▶ EXCERPT TO READ:
◆ ◆ ◆ ◆ ◆ ◆ ◆
Design/methodology/approach
The data comprises information on 288 millennial employees in China.
Findings
The results show that both hedonic and eudaimonic well-being mediate the positive effect of job characteristics on millennial employees’ creative performance. The positive effect of job characteristics on millennial employees’ hedonic well-being is stronger when inclusive leadership is stronger; and the positive effect of millennial employees’ hedonic well-being on creative performance is stronger when direct achieving style and instrumental achieving style are stronger. There was no significant moderating effect of inclusive leadership on the relationship between job characteristics and millennial employees’ eudaimonic well-being, and no significant moderating effect of achieving style on the relationship between millennial employees’ eudaimonic well-being and creative performance. Job characteristics exerted a positive indirect effect on employees’ creative performance through employees’ hedonic well-being and that this cascading effect was moderated by inclusive leadership, direct achieving style and instrumental achieving style.
Practical implications
The findings have important implications for both job design practices and employee performance research. Organizations should pay more attention to improving the creative performance of millennials employees through innovative job design or other organizational level motivational drivers. At the same time, the findings in this study align with the findings in Sheldon et al. (2018) study where extrinsic values rather than toward intrinsic values will bring improved hedonic well-being to the individual in the short term. One further practical implication is that if organizations need a short-term boost of creative performance from their millennial employees, organizations can provide more extrinsic motivators. When organizations want to see more long-term creative performance results, intrinsic motivators should be established.
◆ ◆ ◆ ◆ ◆ ◆ ◆
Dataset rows

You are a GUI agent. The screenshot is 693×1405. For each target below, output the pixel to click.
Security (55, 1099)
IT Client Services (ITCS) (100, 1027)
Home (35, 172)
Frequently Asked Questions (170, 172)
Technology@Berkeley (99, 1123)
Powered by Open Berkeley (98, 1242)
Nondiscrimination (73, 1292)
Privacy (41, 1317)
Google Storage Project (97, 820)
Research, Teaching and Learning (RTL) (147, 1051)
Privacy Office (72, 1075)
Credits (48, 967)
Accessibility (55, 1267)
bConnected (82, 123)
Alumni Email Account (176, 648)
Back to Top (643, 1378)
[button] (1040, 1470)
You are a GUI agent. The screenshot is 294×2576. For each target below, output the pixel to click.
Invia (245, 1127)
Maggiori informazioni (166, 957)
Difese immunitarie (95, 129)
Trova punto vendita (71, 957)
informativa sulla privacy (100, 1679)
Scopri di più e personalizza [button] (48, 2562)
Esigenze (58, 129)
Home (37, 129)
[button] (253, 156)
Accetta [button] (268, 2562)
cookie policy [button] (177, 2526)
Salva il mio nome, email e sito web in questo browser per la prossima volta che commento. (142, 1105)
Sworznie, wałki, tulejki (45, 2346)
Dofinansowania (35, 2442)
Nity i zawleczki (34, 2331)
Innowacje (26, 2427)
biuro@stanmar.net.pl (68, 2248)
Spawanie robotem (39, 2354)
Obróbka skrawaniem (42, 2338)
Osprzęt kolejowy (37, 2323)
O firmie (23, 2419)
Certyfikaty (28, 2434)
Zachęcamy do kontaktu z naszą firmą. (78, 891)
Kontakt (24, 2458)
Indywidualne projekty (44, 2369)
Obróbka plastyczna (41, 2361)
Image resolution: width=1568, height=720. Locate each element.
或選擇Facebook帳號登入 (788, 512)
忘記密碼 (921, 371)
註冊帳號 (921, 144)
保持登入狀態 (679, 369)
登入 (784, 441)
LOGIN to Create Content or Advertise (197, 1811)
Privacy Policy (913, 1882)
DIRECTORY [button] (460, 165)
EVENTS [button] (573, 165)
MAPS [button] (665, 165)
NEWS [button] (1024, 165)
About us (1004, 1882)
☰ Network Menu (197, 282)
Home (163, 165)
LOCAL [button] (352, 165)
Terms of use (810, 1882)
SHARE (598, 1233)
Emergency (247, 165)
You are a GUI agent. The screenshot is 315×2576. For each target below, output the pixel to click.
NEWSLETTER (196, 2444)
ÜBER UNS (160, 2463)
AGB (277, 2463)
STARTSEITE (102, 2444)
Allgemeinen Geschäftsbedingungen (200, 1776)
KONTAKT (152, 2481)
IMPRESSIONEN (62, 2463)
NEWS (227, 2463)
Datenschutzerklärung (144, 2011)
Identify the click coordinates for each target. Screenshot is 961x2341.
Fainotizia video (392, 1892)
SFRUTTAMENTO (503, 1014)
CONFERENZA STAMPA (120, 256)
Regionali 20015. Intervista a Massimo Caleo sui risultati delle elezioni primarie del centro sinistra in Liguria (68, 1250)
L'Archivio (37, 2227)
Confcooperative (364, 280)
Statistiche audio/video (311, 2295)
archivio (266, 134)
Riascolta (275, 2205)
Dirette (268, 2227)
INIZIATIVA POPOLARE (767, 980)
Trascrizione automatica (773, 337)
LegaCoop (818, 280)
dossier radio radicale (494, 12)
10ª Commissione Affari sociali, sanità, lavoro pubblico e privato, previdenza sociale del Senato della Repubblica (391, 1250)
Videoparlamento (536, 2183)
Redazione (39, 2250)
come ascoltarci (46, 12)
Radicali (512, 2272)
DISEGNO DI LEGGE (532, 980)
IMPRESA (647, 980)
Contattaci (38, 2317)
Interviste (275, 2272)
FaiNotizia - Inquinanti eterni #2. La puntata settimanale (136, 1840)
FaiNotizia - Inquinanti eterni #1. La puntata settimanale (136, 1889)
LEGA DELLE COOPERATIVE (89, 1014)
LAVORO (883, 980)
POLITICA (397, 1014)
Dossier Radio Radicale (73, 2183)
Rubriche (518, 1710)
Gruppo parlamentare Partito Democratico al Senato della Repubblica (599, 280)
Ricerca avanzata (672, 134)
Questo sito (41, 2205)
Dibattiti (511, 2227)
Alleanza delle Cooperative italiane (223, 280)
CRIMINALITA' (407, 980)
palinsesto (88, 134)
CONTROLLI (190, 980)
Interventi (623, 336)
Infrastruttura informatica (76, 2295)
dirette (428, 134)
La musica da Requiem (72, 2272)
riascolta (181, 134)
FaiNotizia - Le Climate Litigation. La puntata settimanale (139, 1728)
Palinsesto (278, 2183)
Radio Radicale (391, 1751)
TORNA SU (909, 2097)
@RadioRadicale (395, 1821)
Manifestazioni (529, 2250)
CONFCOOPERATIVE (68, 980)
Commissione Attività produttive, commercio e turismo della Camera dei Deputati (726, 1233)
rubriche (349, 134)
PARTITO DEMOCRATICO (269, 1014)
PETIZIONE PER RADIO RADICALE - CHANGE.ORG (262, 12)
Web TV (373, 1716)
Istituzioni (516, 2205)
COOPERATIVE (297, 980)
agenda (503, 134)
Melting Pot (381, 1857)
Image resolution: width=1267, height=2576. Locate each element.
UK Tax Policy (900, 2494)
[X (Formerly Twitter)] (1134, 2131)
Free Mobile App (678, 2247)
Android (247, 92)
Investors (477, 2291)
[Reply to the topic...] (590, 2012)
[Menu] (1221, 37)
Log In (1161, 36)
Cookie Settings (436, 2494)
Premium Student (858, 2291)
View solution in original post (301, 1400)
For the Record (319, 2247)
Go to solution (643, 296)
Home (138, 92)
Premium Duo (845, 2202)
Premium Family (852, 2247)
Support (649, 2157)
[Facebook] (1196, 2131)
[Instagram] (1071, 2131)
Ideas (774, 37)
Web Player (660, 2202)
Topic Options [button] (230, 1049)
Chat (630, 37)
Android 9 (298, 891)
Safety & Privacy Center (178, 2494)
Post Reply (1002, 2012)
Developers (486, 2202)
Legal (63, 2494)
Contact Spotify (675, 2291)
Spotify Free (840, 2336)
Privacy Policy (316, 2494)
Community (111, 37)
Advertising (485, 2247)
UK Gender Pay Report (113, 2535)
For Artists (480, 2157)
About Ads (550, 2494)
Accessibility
◆ ◆ ◆ ◆ ◆ ◆ ◆
▶ WORK TO DO:
Return, word for word, the passage of the summary on millennial employees' creative performance between "Practical implications" and "should be established.", inclusive.

▶ ANSWER TO THIS TASK:
Practical implications
The findings have important implications for both job design practices and employee performance research. Organizations should pay more attention to improving the creative performance of millennials employees through innovative job design or other organizational level motivational drivers. At the same time, the findings in this study align with the findings in Sheldon et al. (2018) study where extrinsic values rather than toward intrinsic values will bring improved hedonic well-being to the individual in the short term. One further practical implication is that if organizations need a short-term boost of creative performance from their millennial employees, organizations can provide more extrinsic motivators. When organizations want to see more long-term creative performance results, intrinsic motivators should be established.